LE COTON EN L'AIR.
Les enfants se mettent en cercle, se tenant par la main, et après avoir jeté en l'air soit un petit flocon de coton, soit une plume bien légère, elles soufflent de manière que l'objet se soutienne toujours sans retomber. Si le souffle est trop fort, le coton s'éloigne et il est quelquefois difficile de le diriger; si le souffle est trop faible, le coton est inerte et le jeu finit bientôt; mais tout l'intérêt consiste à le diriger, s'il est possible, vers une des personnes, qui paye un gage si le coton retombe sur elle. Il faut que toutes ces évolutions se fassent sans se quitter les mains. On peut encore jouer assis autour d'une table et souffler le coton sans bouger.
LE SINGE.
Pour jouer au singe, il suffit que la personne qui dirige le jeu fasse une multitude de gestes, qu'elle rendra aussi plaisants que possible, en copiant ceux de l'animal dont elle porte le nom.
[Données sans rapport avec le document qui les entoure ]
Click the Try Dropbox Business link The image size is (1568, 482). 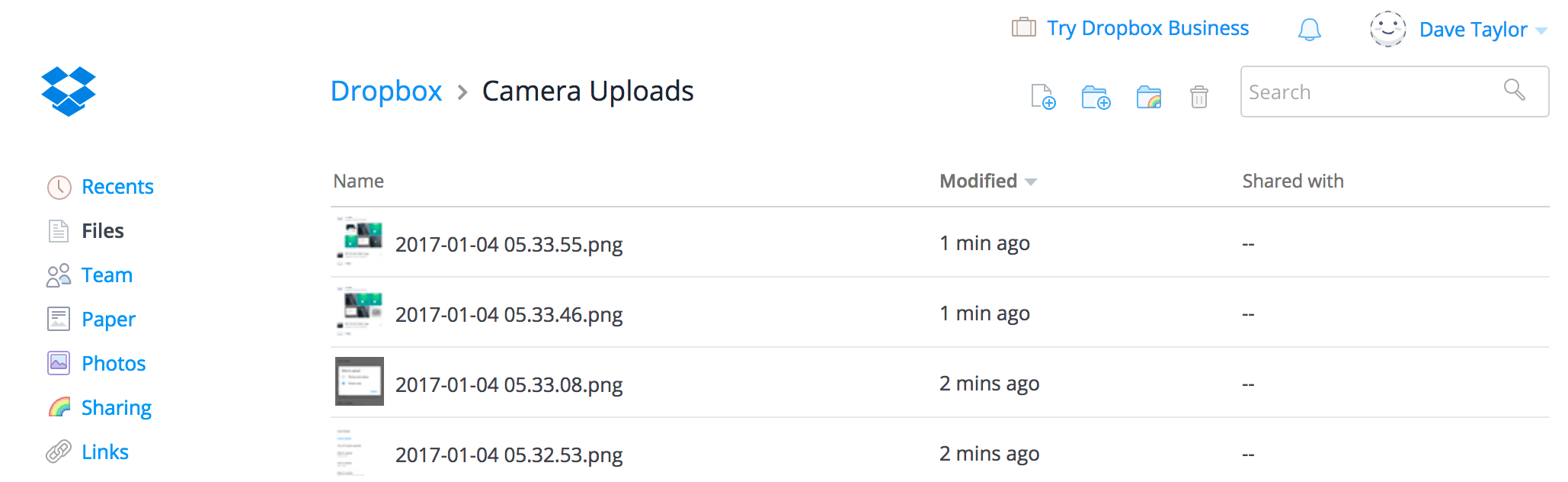(1147, 27)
Les autres, placées devant elles, imiteront avec vivacité les gestes qu'elles lui verront faire. Ce jeu a quelques rapports avec celui que nous allons décrire, mais il est plus simple encore.
L'EXERCICE A LA PRUSSIENNE.
Toutes les jeunes filles se mettent à genoux sur une seule ligne, à l'exception de celle qui représente le capitaine, et qui doit être bien au fait du jeu. La première en tête de la ligne fait les fonctions de caporal, et elle doit être prompte à exécuter les ordres du capitaine. Celui-ci commande l'exercice à sa manière; par exemple, il ordonne de se moucher, de tousser, de se tirer les chevaux, de se pincer le nez; et il faut que ces ordres soient immédiatement exécutés, le caporal étant la première à obéir au commandement avec une rigueur militaire.
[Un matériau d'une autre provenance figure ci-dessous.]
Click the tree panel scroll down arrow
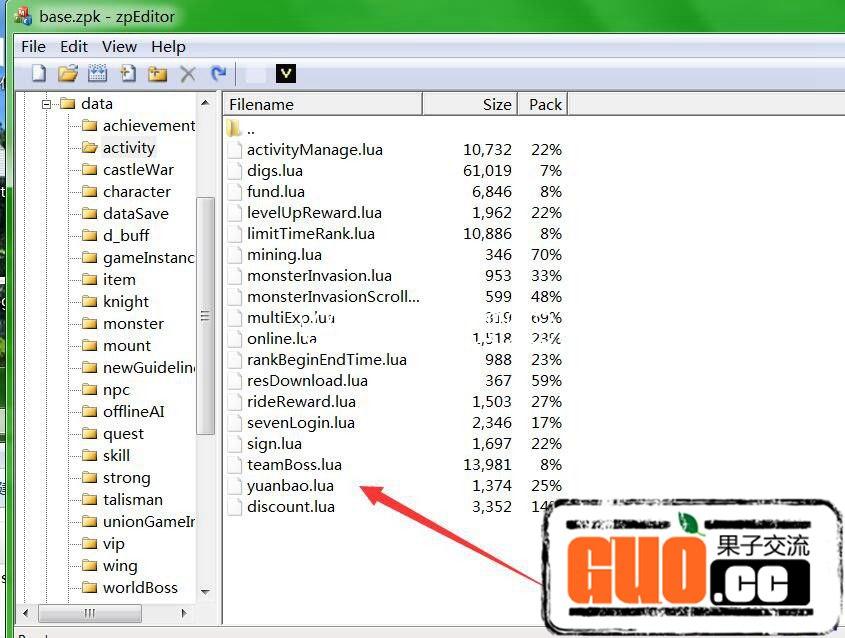The image size is (845, 638). [206, 591]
Enfin, le capitaine crie: «En joue!» Chaque soldat tend les bras en avant. Quand il dit: «Feu!» le caporal pousse sa proche voisine, qui tombe sur la suivante, et ainsi jusqu'au bout de la ligne. Ce jeu peut être très-amusant, mais il faut avoir la précaution de ne le jouer que sur des tapis ou sur le gazon, et de placer à l'extrémité opposée au caporal un coussin pour amortir la chute de la dernière jeune fille, la seule qui soit exposée à se faire mal. Ce jeu paraît convenir plutôt à des garçons qu'à des jeunes filles; mais les jeunes Anglaises se le permettent, et nous n'avons pas cru devoir l'exclure.